15 He who walks righteously and speaks with sincerity, who refuses gain from extortion, whose hand never takes a bribe, who stops his ears against murderous plots and shuts his eyes tightly against evil—
Die in gerechtigheden wandelt, en die billijkheden spreekt; die het gewin der onderdrukkingen verwerpt; die zijn handen uitschudt, dat zij geen geschenken behouden; die zijn oor stopt, dat hij geen bloedschulden hore, en zijn ogen toesluit; dat hij het kwade niet aanzie;
16 he will dwell on the heights; the mountain fortress will be his refuge; his food will be provided and his water assured.
Die zal in de hoogten wonen, de sterkten der steenrotsen zullen zijn hoog vertrek zijn; zijn brood wordt hem gegeven, zijn wateren zijn gewis.

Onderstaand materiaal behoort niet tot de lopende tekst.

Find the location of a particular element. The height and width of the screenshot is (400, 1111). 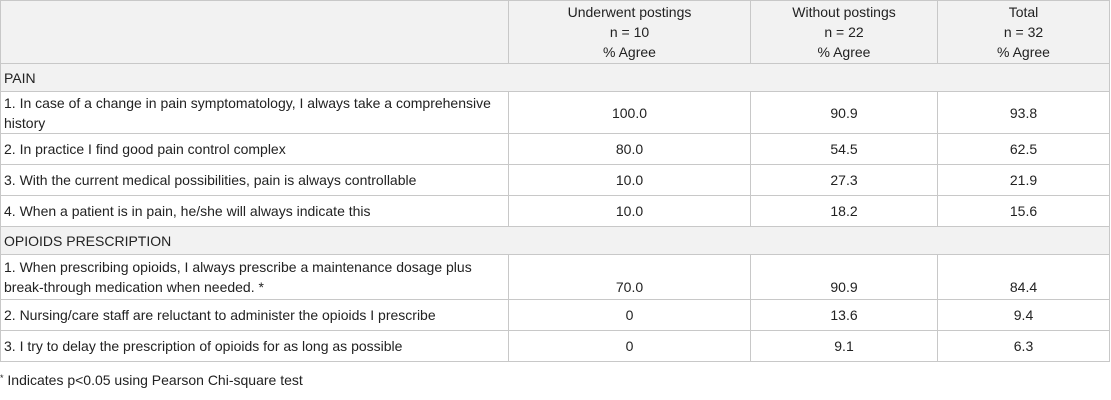

value-cell-without: 54.5 is located at coordinates (844, 149).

17 Your eyes will see the King in His beauty and behold a land that stretches afar.
Uw ogen zullen den Koning zien in Zijn schoonheid; zij zullen een ver gelegen land zien.
18 Your mind will ponder the former terror: “Where is he who tallies? Where is he who weighs? Where is he who counts the towers?”
Uw hart zal de verschrikking overdenken, zeggende: Waar is de schrijver? Waar is de betaalsheer? Waar is hij, die de torens telt?
19 You will no longer see the insolent, a people whose speech is unintelligible, who stammer in a language you cannot understand.
Gij zult niet meer dat stuurse volk zien, het volk, dat zo diep van spraak is, dat men het niet horen kan, van belachelijke tong, hetwelk men niet verstaan kan.
20 Look upon Zion, the city of our appointed feasts. Your eyes will see Jerusalem, a peaceful pasture, a tent that does not wander; its tent pegs will not be pulled up, nor will any of its cords be broken.
Schouwt Sion aan, de stad onzer bijeenkomsten; uw ogen zullen Jeruzalem zien, een geruste woonplaats, een tent, die niet ter neder geworpen zal worden, welker pinnen in der eeuwigheid niet zullen uitgetogen worden, en van welker zelen geen verscheurd worden.
21 But there the Majestic One, our LORD, will be for us a place of rivers and wide canals, where no galley with oars will row, and no majestic vessel will pass.
Maar de HEERE zal aldaar bij ons heerlijk zijn, het zal zijn een plaats van rivieren, van wijde stromen; geen roeischuit zal daar doorvaren, en geen treffelijk schip zal daar overvaren.
22 For the LORD is our Judge, the LORD is our lawgiver, the LORD is our King. It is He who will save us.
Want de HEERE is onze Rechter, de HEERE is onze Wetgever, de HEERE is onze Koning. Hij zal ons behouden.
23 Your ropes are slack; they cannot secure the mast or spread the sail. Then an abundance of spoils will be divided, and even the lame will carry off plunder.
Uw touwen zijn slap geworden, zij zullen hun mastboom niet kunnen recht stijf houden, zij zullen het zeil niet uitspannen; dan zal de roof van een overvloedigen buit uitgedeeld worden, zelfs zullen de lammen den roof roven.
24 And no resident of Zion will say, “I am sick.” The people who dwell there will be forgiven of iniquity.
En geen inwoner zal zeggen: Ik ben ziek, want het volk, dat daarin woont, zal vergeving van ongerechtigheid hebben.